I wrote down a bunch of circumstances under which profiles are used or shared in #52 (comment) . So, for example, if software agent is interested in:

  • Information for the purpose of verification, authentication, authorization purposes.
  • Self-controlled and third-party-controlled identities.

then it would make sense to use a particular property (ex:webid), and have data model specification (like perhaps Solid WebID Profile) state the cardinality for that property, e.g., max 1. Bearing in mind that the underlying RDF would technically allow multiple relations with the same property. So, from the software agent's perspective, they need to follow only one of those properties.

Other examples where software agent is interested in:

  • Communication and use of multiple profiles for different purposes.
  • Connectivity of multiple profiles and cross-context recognition.
  • Anonymous and pseudonymous profiles.
  • Compilation of preferences, choices, activities and interactions of an agent.
  • Social graph for different kinds of relationships between agents.
  • Factors specific to physical, physiological, genetic, mental, economic, cultural, social, or behavioural identity.

can reasonably follow zero, one, or many of those properties (like owl:sameAs, as:alsoKnownAs, rdfs:seeAlso etc.) at their discretion.

Which is why I think it comes down to what's intended by a software agent. Is it general exploration or is it after something particular?

I think there are two general categories for (Solid) profile discovery:

  • Incoming: Reference to a WebID from any kind of thing or document. This is highly context dependent and so virtually any property.
  • Extended: Extension of a WebID description (for any purpose). This also depends on the purpose but the context is specific or known, i.e., additional information about the Agent.

So, something like owl:sameAs can be used in either case. My ORCID URI links to my csarven.ca WebID. My csarven.ca WebID may link out to my solidcommunity.net WebID. Ditto rdfs:seeAlso.

Something like dcterms:creator is meaningful under the first category.

Something like solid:webid would be meaningful for the first category. So, a software agent that understands that property and what information may be found by following its target can go for it.

Stuff like foaf:knows, pim:preferencesFile are used in the second category.
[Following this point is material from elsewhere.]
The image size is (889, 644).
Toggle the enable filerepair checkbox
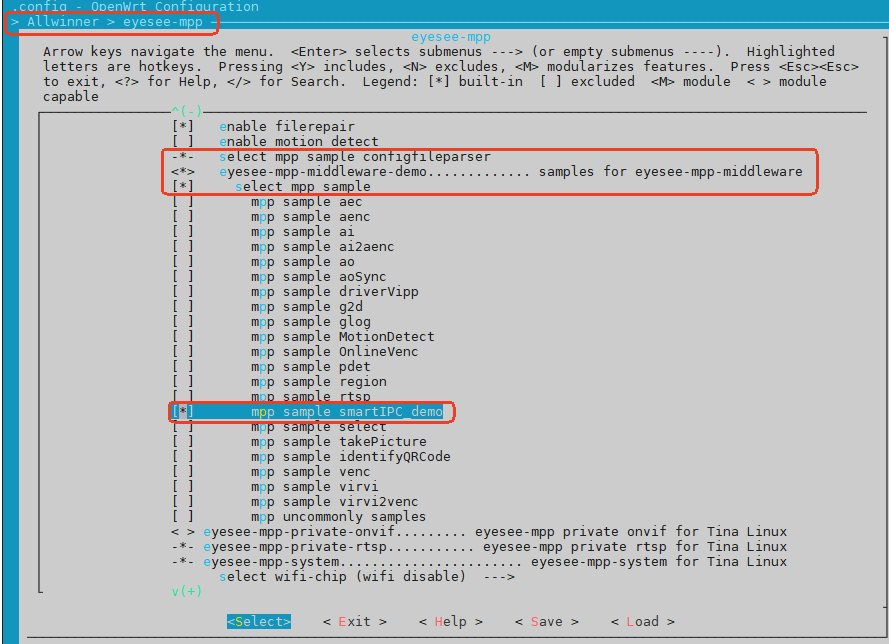click(x=183, y=127)
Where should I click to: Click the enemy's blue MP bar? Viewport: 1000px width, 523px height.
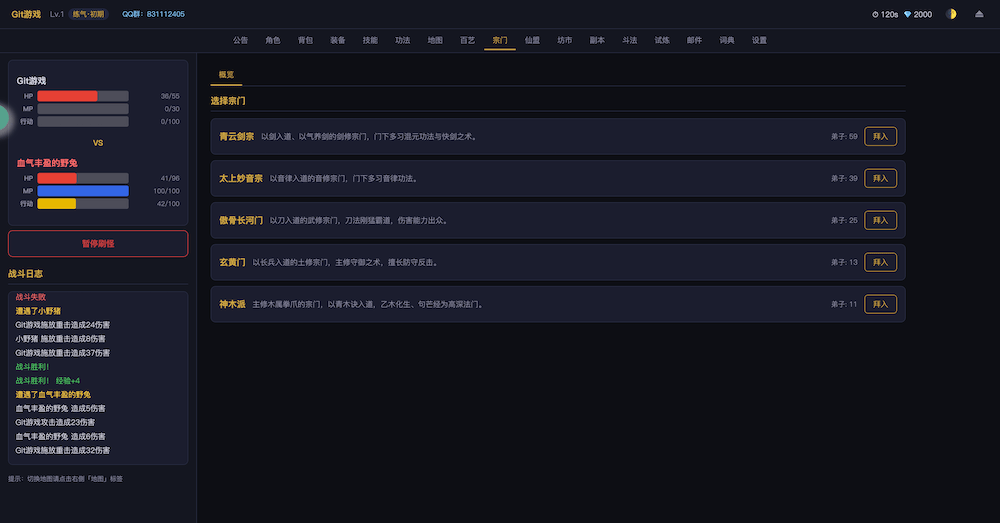(82, 190)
In the same way an 'ldn:inbox' property exists that can be used to guess the interactions with the object of that property, we are searching for a 'webid' property..or web profile property.

I'm not sure if those notions can work the same way but let's see.
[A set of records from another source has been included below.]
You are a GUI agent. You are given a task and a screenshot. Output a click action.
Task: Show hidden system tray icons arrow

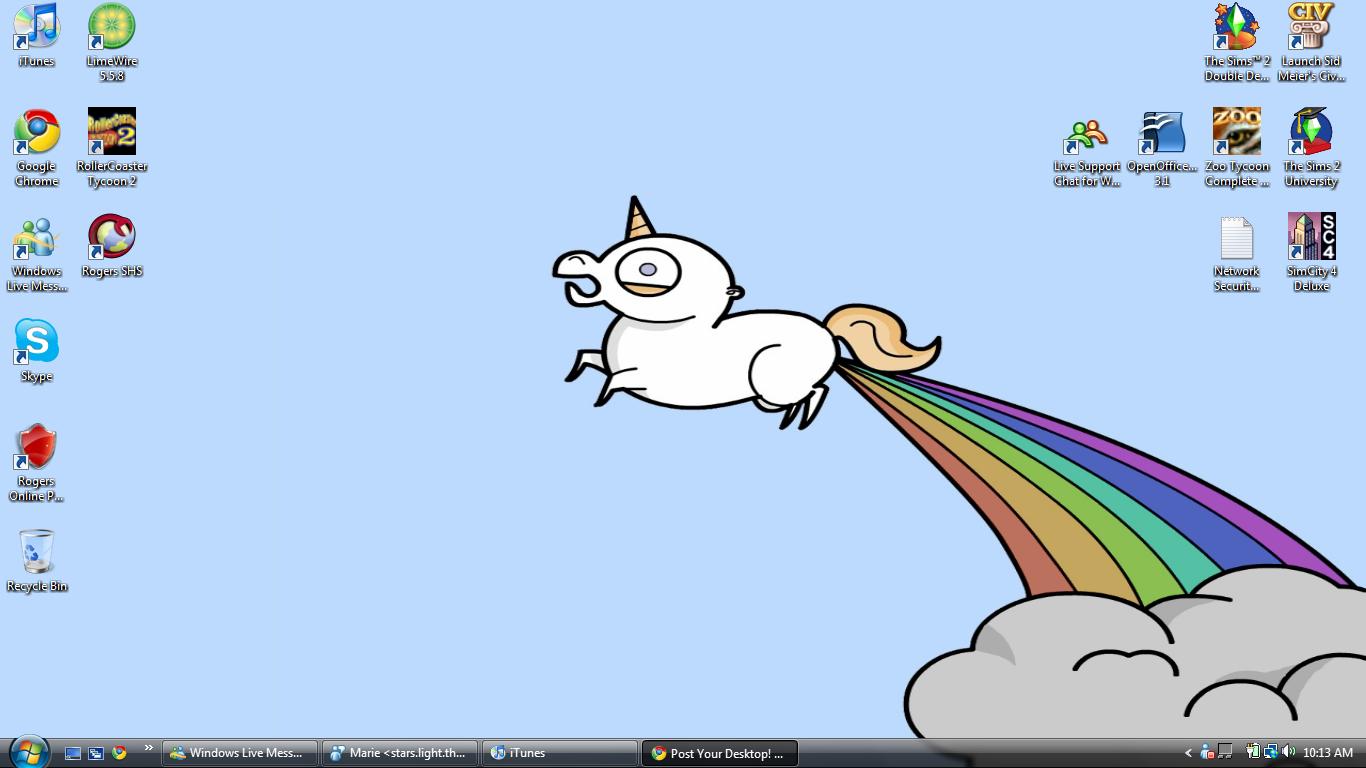1188,753
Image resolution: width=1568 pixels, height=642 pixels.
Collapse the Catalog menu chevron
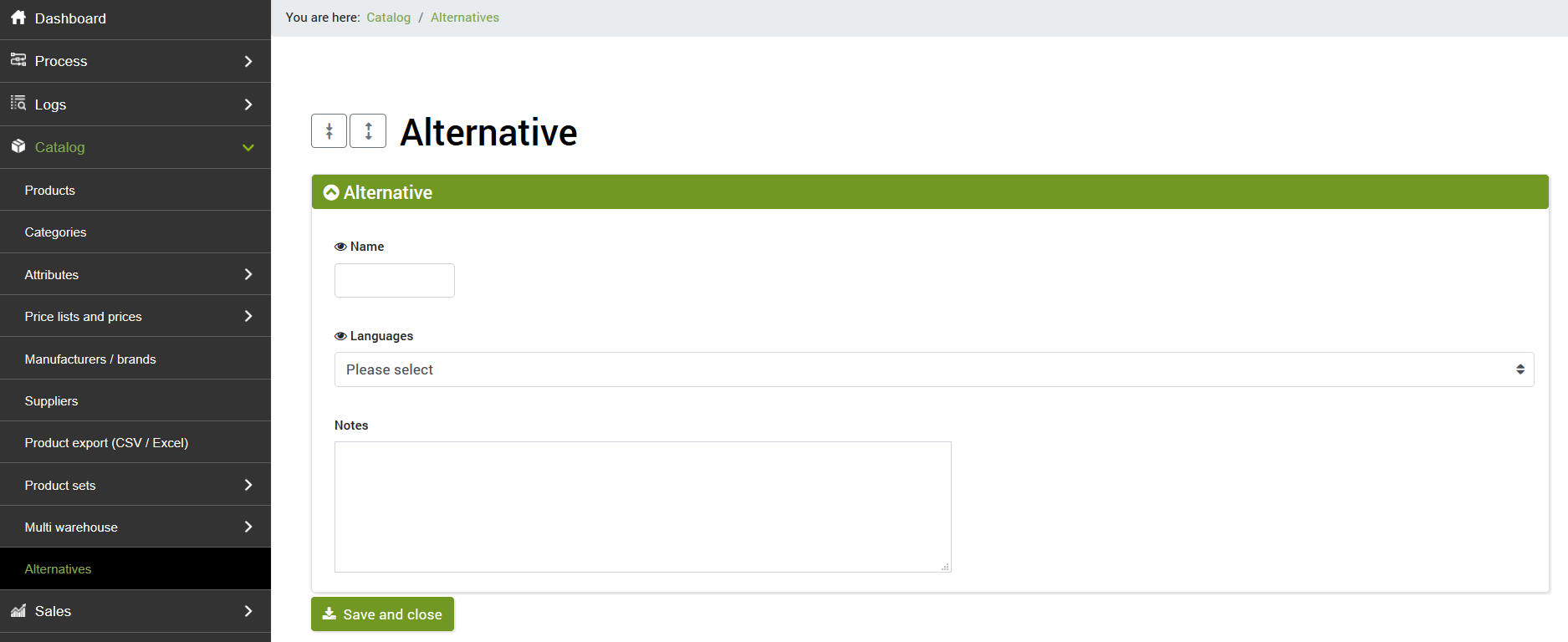coord(248,147)
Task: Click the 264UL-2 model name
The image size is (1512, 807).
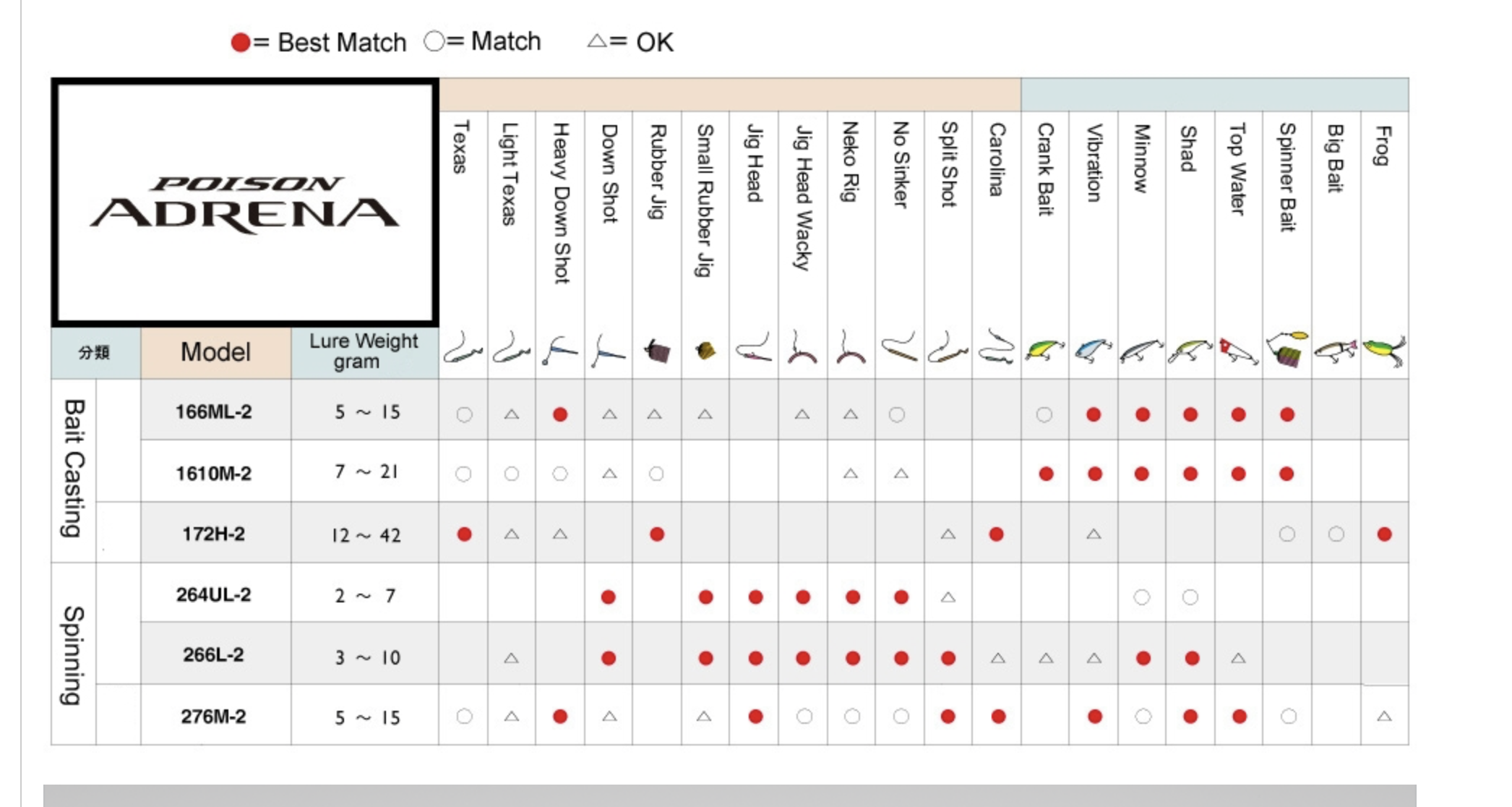Action: coord(214,595)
If the former is like "document/thing has an inbox" what are we trying to say for the second:

"X has a profile"?

What is X?

There are countless properties that can be used for X to discover the WebID. Here I see properties like dcterms:creator to be potentially referring to a WebID. As mentioned earlier, whether what it points to conforms to the WebID identity spec is a separate matter.


I've created w3c/WebID#16 since that may be a more appropriate or additional place to continue the discussion, especially if what's sought here may not be strictly about Solid WebID Profiles.